|Gonzalez’ deal in context: Where slugger’s contract ranks in MLB history||04.15.11 at 10:18 am ET|
It is entirely possible that Adrian Gonzalez is leaving money on the table. If he had a monster season in 2011 and then hit the free-agent market as a 29-year-old, there is an excellent chance he could have seen a payday in the vicinity of the one conferred upon Mark Teixeira (eight years, $180 million). Perhaps, with Albert Pujols potentially pushing the bar higher for salaries, Gonzalez could have seen even more than that.
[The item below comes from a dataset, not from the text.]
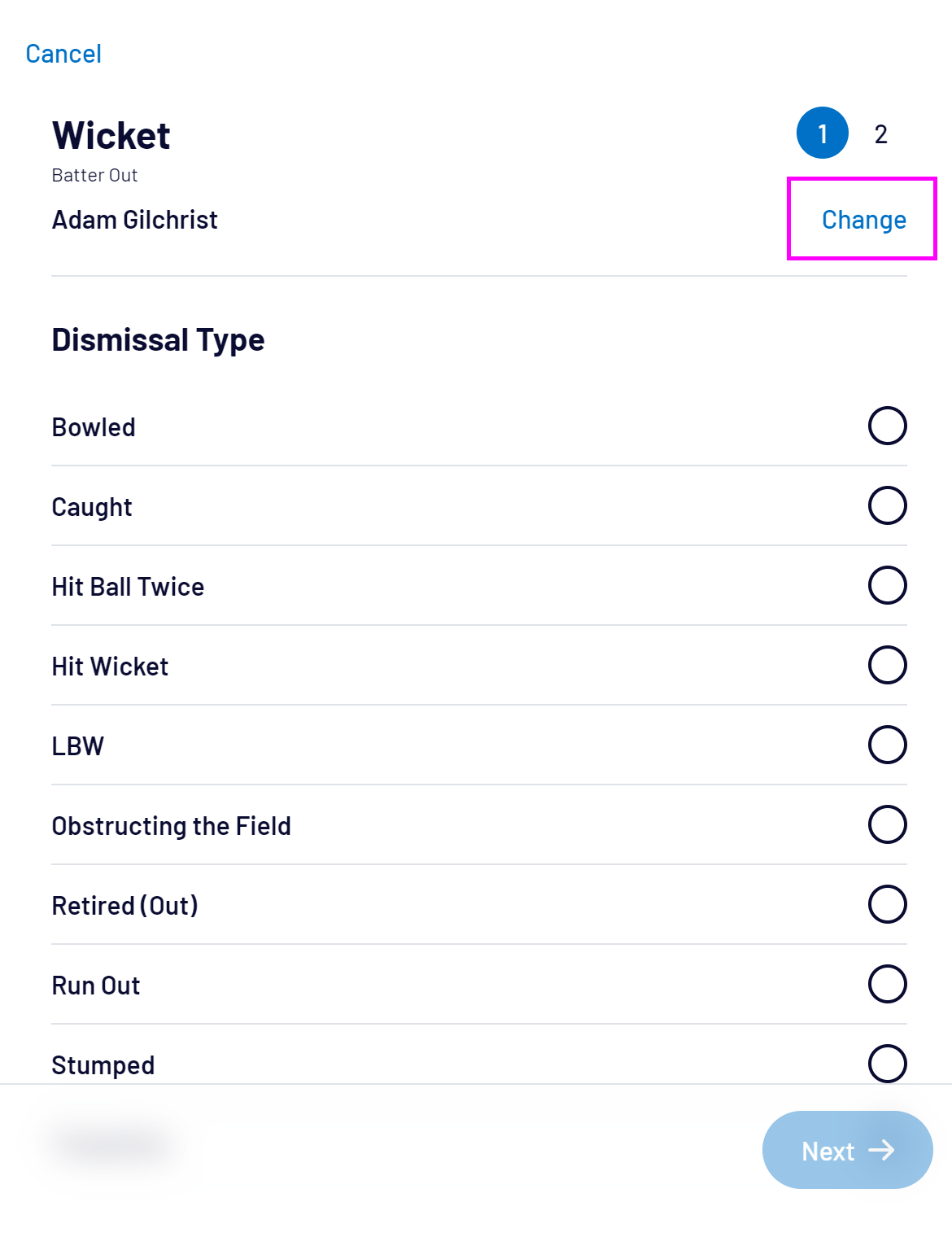
Task: Choose Obstructing the Field option
Action: coord(887,824)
But maximizing his worth on the open market was not his goal. Gonzalez (hitting .268 with a .362 OBP, .439 slugging mark, .801 OPS and one homer in 11 games this year) and his agent, John Boggs, said consistently that he just wanted to be paid fairly in the context of some of the elite position players in the game. This is what Boggs had to say on the subject during spring training:
“Adrian in his mind, he knew what it was going to take, bottom line. He wasn’t concerned with chasing after or breaking records. He just wants to be fairly compensated,” Boggs said. “Yes, you think that you’re giving away something that might or might not happen. In the end, I think he’s said it the clearest, you can be very wealthy and play for a team that you don’t want to play for or you can be very wealthy and play for a team that you want to play for and is in competition every year.
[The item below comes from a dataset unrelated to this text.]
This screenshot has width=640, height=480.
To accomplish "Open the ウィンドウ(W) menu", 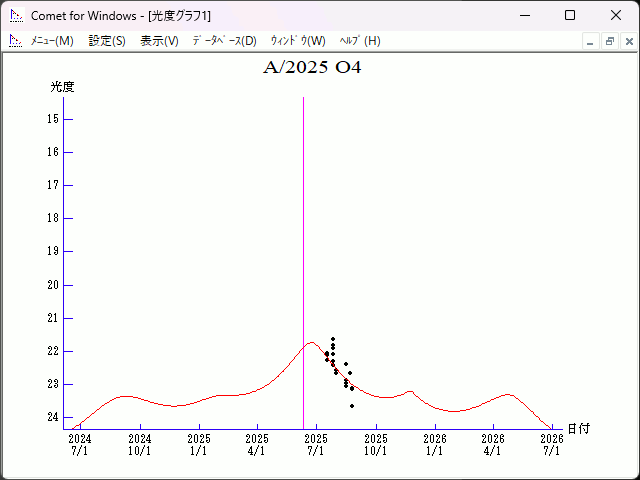I will [298, 41].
“That’s really what his goal was,” Boggs added. “To be treated fairly and be compensated fairly and be on a ballclub that is year after year competitive. I think that was his goal and after that, if he feels that it’s fair financially, he’s good to go.”
Clearly, Gonzalez had no qualms with a seven-year, $154 million deal with the Sox — the parameters of which were established in December, during the window granted by Major League Baseball for the Sox and the first baseman to negotiate prior to the completion of the deal with the Padres.
Gonzalez will receive the largest contract (by average annual value) in Red Sox history, surpassing the $20.29 million that teammate Carl Crawford is making. His deal will also carry the seventh-highest average annual value in major league history (see chart).
Among first basemen, Gonzalez will receive more years but a lower annual salary than Ryan Howard, and he will receive one less year than did Mark Teixeira while making a very similar annual salary ($22 million per year for Gonzalez; $22.5 million per year for Teixeira).
The Sox will now become just the second team in baseball to feature two position players who will make $20 million or more per season, as both Gonzalez and Crawford will occupy that select club. The Yankees with Teixeira and Alex Rodriguez are the only other club to feature two players who making an average annual value of $20 million or more.
Of course, that the Sox now feature two such megadeals after not signing a single player to such a contract during the tenure of GM Theo Epstein prior to this winter (the biggest deal to which the Sox had signed a position player was the five-year, $70 million deal ($14 million AAV) conferred upon J.D. Drew; the biggest overall contract was the five-year, $82.5 million ($16.5 million AAV) contract signed by John Lackey) might seem to represent a departure. But, team officials point out, the team was willing to spend heavily in the past; they simply weren’t able to get deals done. For instance, the Sox had offered Teixeira more than $21 million per year over eight years; likewise, they were willing to commit to Rodriguez as a player making more than $20 million per year during their failed attempts to acquire him from the Rangers in 2003.
And so, the team believes that it did not change its operational philosophy with regards to large, long-term contracts for Gonzalez and Crawford.
“We’ve considered contracts of this length for different players in the past. We would have done contracts like these for other players in the past. We just haven’t executed. We haven’t gotten it done,” Sox Assistant GM Ben Cherington said during the offseason, before the Gonzalez deal was finalized. “It isn’t an entirely new thought. It happened this winter that we signed one and if we do an extension with Gonzalez, that’s likely to be a significant contract.
“The only way we’d commit to that type of contract, consider that type of contract, would be for a player who fit a core need, a middle-of-the-lineup hitter, and still clearly in their prime age seasons. That was a lot of the thought behind Adrian,” Cherington added. “I don’t see it as a significant departure. I just see it as the time it came together.”
The deal features the second most guaranteed money in club history, behind only the eight-year, $160 million deal ($20 million) that Manny Ramirez signed with the club in 2000, under a different ownership group and front office. Interestingly, if one were to add Gonzalez’ current $6.3 million salary guarantee to his extension, he would have a $160.3 million guarantee from the Sox over eight years — just edging out Ramirez in club history.